About local rate limiting

Local rate limiting is a coarse-grained rate limiting capability that is primarily used as a first line of defense mechanism to limit the number of requests that are forwarded to your rate limit servers.

Without local rate limiting, all requests are directly forwarded to a rate limit server that you set up where the request is either denied or allowed based on the global rate limiting settings that you configured. However, during an attack, too many requests might be forwarded to your rate limit servers and can cause overload or even failure.

To protect your rate limit servers from being overloaded and to optimize their resource utilization, you can set up local rate limiting in conjunction with global rate limiting. Because local rate limiting is enforced in each Envoy instance that makes up your gateway, no rate limit server is required in this setup. For example, if you have 5 Envoy instances that together represent your gateway, each instance is configured with the limit that you set.
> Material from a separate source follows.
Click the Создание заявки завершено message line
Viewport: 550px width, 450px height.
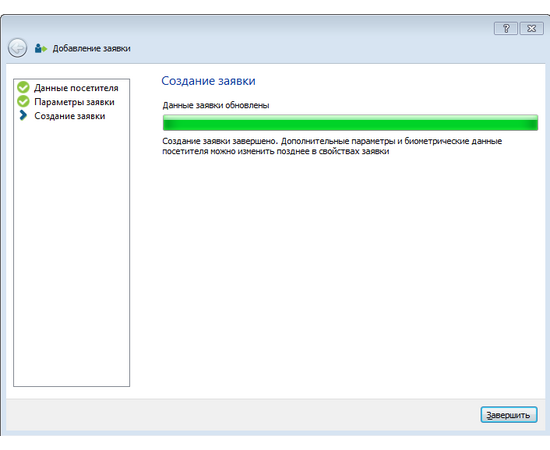(x=332, y=141)
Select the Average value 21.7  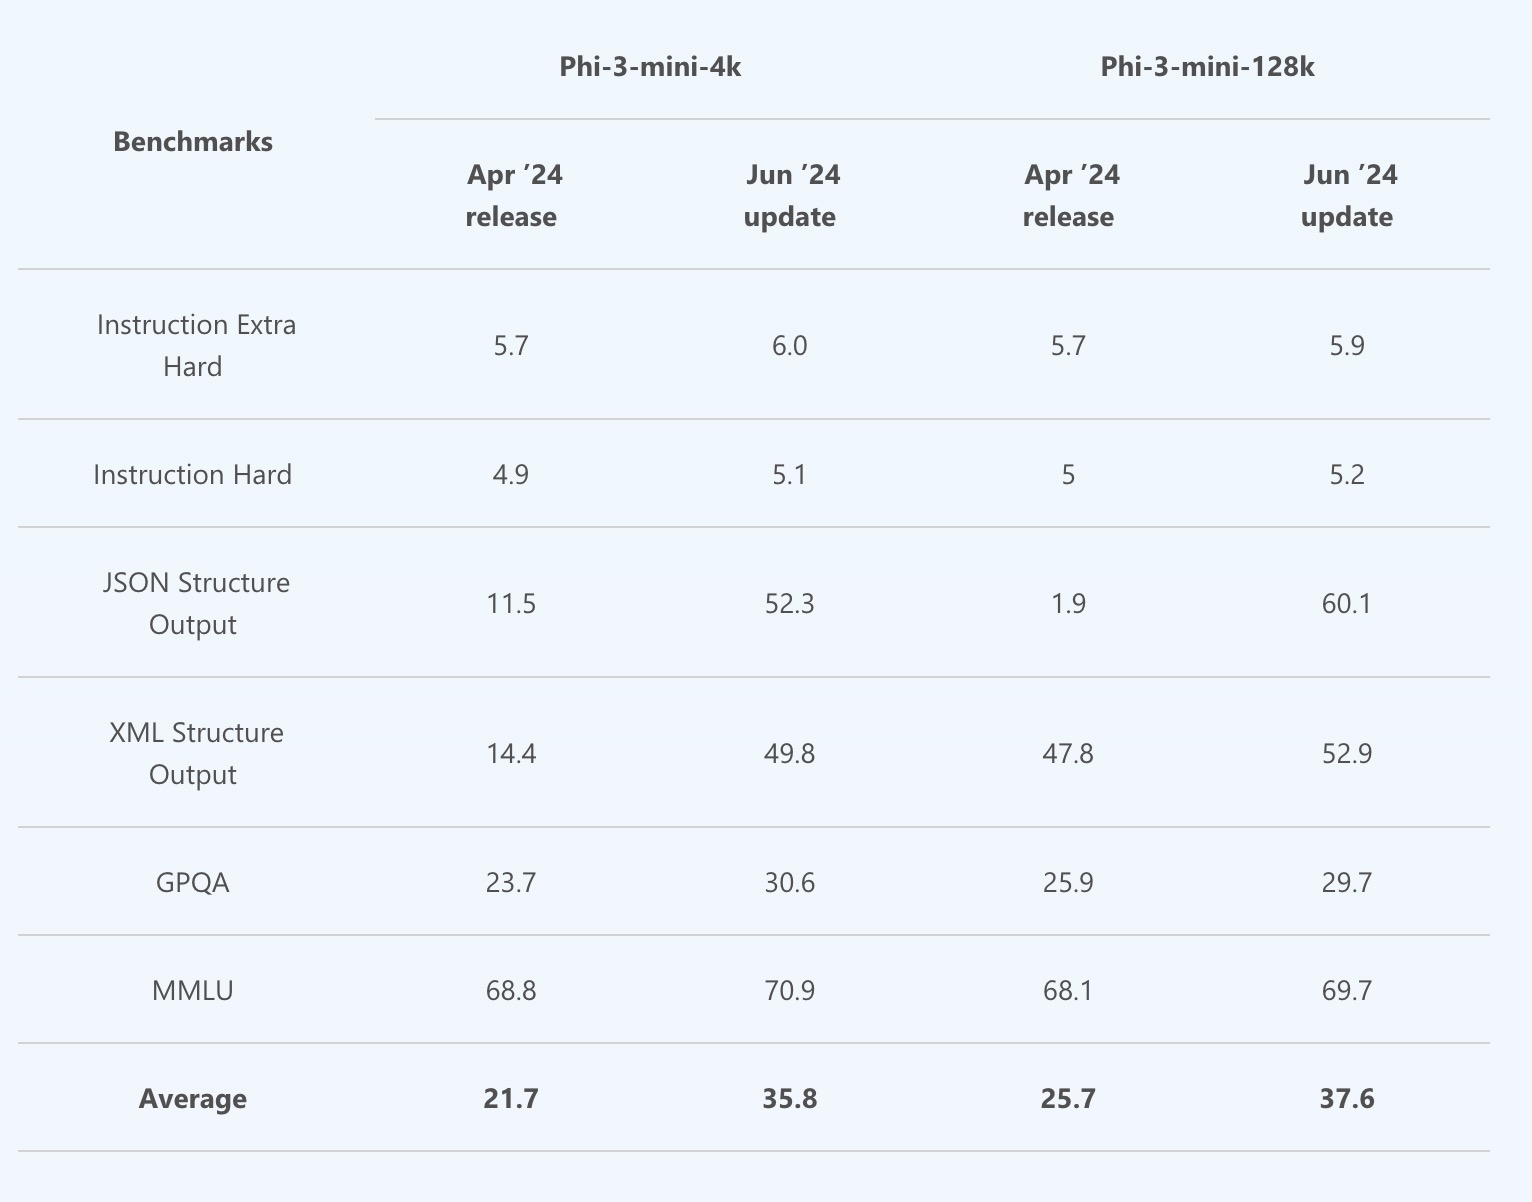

For more information about local rate limiting, see the Envoy documentation.

Architecture

The following image shows how local rate limiting works in kgateway. As clients send requests to a backend destination, they first reach the Envoy instance that represents your gateway. Local rate limiting settings are applied to an Envoy pod or process. Note that limits are applied to each pod or process. For example, if you have 5 Envoy instances that are configured with a local rate limit of 10 requests per second, the total number of allowed requests per second is 50 (5 x 10). In a global rate limiting setup, this limit is shared between all Envoy instances, so the total number of allowed requests per second is 10.

Depending on your setup, each Envoy instance or pod is configured with a number of tokens in a token bucket. To allow a request, a token must be available in the bucket so that it can be assigned to a downstream connection. Token buckets are refilled occasionally as defined in the refill setting of the local rate limiting configuration. If no token is available, the connection is closed immediately, and a 429 HTTP response code is returned to the client.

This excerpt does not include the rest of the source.